Quelques réflexions sur la démographie française

à propos de l’Etat et la natalité

du marquis de Roux



Dans un ouvrage intitulé L’Etat et la natalité, publié en 1918 par la Nouvelle Librairie Nationale, le marquis de Roux commente les premières mesures prises en France en faveur des familles nombreuses après un siècle de malthusianisme larvé ou affiché. C’était la loi du 14 juillet 1913. « Cette loi, écrivait-il, était adoptée en même temps que celle qui ramenait à trois ans la durée du service militaire actif pour essayer de compenser la supériorité d’effectifs que sa natalité assurait à l’Allemagne ».

La France était le pays le plus peuplé d’Europe à la fin du XVIIIe siècle. Comme on le sait, le siècle suivant ne fut pas favorable à son développement démographique : lentement, mais sûrement, le Code Civil tuait le pays. Rappelons qu’au cours de la plus longue période pacifique qu’ait connue la France, de 1871 à 1914, sa population est passée de 37 à 39 millions, alors que, dans le même temps les Allemands passaient de 37 à 67 millions. « Perte de substance probablement sans exemple dans l’Histoire », notait Guy Dupré dans son admirable préface à la correspondance Barrès-Maurras, publiée par la Librairie Plon en 1970, et qui ne justifiait que trop la prophétie du docteur Rommel prévoyant, dès 1886, que l’Allemagne succomberait, un jour ou l’autre, à l’appel du vide, et ajoutant : « La politique des races est impitoyable ».


En 1909, Henry Bordeaux publiait La Croisée des Chemins. Dans ce roman où il fait revivre à la fois ses souvenirs du Quartier Latin et prend pour canevas le problème moral qu’il eut lui-même à résoudre au moment de la mort prématurée de son père, il s’est créé un double, le docteur Pascal Rouvray. Celui-ci, après avoir repris le cabinet de son père à Lyon, revient quinze ans plus tard à Paris où il inaugure une brillante carrière de spécialiste des maladies nerveuses. Beaucoup de femmes du monde viennent le consulter. Or quelles sont ses méthodes ? quel est son diagnostic ? « Il défendait avec acharnement la vie normale, la vie équilibrée contre les artifices contemporains, causes de tous ces désordres qu’une civilisation meurtrière introduit dans l’organisme, spécialement contre cette peur de l’enfant qui est un des fléaux actuels et qui est parvenue à modifier l’existence de la femme moderne, à altérer le caractère et la stabilité du foyer… »

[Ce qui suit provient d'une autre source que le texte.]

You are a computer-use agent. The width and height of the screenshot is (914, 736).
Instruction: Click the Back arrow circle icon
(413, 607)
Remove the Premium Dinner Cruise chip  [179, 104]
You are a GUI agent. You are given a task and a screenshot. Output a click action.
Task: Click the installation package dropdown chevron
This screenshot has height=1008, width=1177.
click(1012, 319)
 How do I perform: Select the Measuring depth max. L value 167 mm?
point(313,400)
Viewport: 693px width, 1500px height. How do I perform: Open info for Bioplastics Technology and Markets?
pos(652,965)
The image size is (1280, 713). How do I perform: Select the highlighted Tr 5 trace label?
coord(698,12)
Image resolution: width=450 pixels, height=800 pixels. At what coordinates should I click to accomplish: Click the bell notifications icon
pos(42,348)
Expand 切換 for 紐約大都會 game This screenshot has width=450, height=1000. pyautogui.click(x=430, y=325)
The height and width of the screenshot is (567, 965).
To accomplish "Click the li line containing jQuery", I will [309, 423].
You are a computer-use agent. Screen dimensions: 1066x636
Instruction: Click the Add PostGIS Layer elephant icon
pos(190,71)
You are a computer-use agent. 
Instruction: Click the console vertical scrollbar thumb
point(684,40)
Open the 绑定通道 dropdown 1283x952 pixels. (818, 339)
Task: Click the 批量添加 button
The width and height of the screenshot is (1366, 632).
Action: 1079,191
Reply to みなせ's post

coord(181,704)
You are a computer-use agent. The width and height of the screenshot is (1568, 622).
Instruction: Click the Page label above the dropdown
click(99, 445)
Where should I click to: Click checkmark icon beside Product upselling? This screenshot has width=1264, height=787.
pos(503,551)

Mais revenons à ce magnifique Marie de Roux. Il se penche, bien entendu, sur le problème de l’avortement. Sur ce problème, il donne ses sources dont la plus importante est le livre de Stanislas du Moriez : L’Avortement, ses conséquences au point de vue du dépeuplement de la France (1),. Le professeur Grasset écrivait dans la préface de ce livre : « Il faudrait à la France 500.000 naissances de plus : par une coïncidence fortuite mais frappante, ce nombre est celui dont un crime, l’avortement, prive notre patrie. Sans lui la France s’accroîtrait suffisamment ». Me de Roux recoupe ce chiffre et le discute. « Ce chiffre d’un demi-million, ajoute-t-il, n’est certes pas démontré, mais il n’apparaît plus comme si invraisemblable. Il paraît difficile de convaincre d’exagération la société obstétricale qui estime qu’un tiers des fruits de la conception est détruit par avortement volontaire, et il faut certainement regarder comme un minimum le chiffre proposé par Budin (2) de 200.000 avortements volontaires par an ».


(1) Paris, Marchal et Godde, 1912.


(2) Réforme sociale, 1915, II, p. 144.